[What you are asked to do] Please transcribe the following records in full, exactly as given.

[Supplied material]
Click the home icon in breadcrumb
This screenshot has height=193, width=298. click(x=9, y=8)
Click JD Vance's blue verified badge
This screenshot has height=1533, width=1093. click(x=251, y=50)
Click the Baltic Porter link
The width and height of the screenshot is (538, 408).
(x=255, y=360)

[Exercise answer]
Click the home icon in breadcrumb
This screenshot has height=193, width=298. click(x=9, y=8)
Click JD Vance's blue verified badge
This screenshot has height=1533, width=1093. click(x=251, y=50)
Click the Baltic Porter link
The width and height of the screenshot is (538, 408).
(x=255, y=360)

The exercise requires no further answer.